In addition to standing and administrative reservations, Maui can also create priority reservations. These reservations are used to allow the benefits of out-of-order execution (such as is available with backfill) without the side effect of job starvation. Starvation can occur in any system where the potential exists for a job to be overlooked by the scheduler for an indefinite period. In the case of backfill, small jobs may continue to be run on available resources as they become available while a large job sits in the queue never able to find enough nodes available simultaneously to run on. To avoid such situations, priority reservations are created for high priority jobs which cannot run immediately. When making these reservations, the scheduler determines the earliest time the job could start, and then reserves these resources for use by this job at that future time.

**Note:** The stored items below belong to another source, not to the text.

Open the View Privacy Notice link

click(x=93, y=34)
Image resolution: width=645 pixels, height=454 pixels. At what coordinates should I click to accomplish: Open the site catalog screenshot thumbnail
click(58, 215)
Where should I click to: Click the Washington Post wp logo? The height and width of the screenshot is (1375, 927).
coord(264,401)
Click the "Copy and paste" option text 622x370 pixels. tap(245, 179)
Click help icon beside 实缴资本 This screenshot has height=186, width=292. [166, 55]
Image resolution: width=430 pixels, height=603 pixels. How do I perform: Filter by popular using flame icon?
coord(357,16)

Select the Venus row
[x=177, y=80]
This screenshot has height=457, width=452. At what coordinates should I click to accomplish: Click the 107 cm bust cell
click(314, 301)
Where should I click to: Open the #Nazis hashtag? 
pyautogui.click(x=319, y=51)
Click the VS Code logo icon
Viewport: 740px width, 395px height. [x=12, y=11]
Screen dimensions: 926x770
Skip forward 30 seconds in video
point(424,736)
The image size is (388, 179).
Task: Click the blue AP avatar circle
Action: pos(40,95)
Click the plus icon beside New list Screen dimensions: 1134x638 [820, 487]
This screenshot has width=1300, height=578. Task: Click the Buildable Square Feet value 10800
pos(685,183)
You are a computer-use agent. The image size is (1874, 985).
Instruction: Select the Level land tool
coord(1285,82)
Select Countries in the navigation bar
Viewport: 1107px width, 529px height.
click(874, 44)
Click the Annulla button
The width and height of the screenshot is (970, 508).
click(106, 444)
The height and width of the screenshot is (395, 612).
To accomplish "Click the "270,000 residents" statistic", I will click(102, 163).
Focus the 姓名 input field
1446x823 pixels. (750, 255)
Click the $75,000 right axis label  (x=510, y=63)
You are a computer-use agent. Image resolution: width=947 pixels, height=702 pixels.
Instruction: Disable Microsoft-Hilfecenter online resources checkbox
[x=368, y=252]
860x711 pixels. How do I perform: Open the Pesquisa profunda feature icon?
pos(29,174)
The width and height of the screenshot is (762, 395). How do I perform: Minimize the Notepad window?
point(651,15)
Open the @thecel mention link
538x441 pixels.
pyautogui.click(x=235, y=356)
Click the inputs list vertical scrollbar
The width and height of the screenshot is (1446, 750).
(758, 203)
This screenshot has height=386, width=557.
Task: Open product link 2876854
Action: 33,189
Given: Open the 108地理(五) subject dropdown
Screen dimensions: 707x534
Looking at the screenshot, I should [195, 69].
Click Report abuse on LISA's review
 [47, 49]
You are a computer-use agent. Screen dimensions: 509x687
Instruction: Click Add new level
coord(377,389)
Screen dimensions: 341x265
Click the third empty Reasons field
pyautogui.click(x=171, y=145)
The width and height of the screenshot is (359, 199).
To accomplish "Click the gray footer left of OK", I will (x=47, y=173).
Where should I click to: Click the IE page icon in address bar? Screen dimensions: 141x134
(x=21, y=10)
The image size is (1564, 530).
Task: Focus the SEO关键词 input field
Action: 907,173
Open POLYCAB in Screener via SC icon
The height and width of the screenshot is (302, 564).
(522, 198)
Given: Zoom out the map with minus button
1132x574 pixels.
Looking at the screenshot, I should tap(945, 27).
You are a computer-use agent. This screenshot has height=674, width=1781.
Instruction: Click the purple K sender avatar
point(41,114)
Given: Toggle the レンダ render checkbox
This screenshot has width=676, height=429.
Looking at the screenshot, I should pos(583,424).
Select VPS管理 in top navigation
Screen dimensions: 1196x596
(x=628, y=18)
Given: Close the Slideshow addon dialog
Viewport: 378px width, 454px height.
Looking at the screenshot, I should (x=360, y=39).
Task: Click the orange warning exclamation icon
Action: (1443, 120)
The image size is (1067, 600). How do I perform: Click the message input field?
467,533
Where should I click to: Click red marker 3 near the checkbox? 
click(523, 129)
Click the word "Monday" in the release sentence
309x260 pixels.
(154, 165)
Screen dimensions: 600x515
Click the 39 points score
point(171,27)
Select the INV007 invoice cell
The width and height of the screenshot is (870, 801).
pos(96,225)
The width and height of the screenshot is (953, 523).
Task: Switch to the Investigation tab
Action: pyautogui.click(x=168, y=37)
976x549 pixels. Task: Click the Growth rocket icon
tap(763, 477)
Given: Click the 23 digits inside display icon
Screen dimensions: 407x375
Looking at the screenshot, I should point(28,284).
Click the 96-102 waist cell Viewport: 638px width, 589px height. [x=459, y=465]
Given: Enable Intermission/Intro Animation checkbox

By default, only the highest priority job will receive a priority reservation. However, this behavior is configurable via the RESERVATIONDEPTH policy. Maui's default behavior of only reserving the highest priority job allows backfill to be used in a form known as liberal backfill. This liberal backfill tends to maximize system utilization and minimize overall average job turnaround time. However, it does lead to the potential of some lower priority jobs being indirectly delayed and may lead to greater variance in job turnaround time. The RESERVATIONDEPTH parameter can be set to a very large value, essentially enabling what is called conservative backfill where every job which cannot run is given a reservation. Most sites prefer the liberal backfill approach associated with the default RESERVATIONDEPTH of 1 or select a slightly higher value. It is important to note that to prevent starvation in conjunction with reservations, monotonically increasing priority factors such as queuetime or job xfactor should be enabled. See the Prioritization Overview for more information on priority factors.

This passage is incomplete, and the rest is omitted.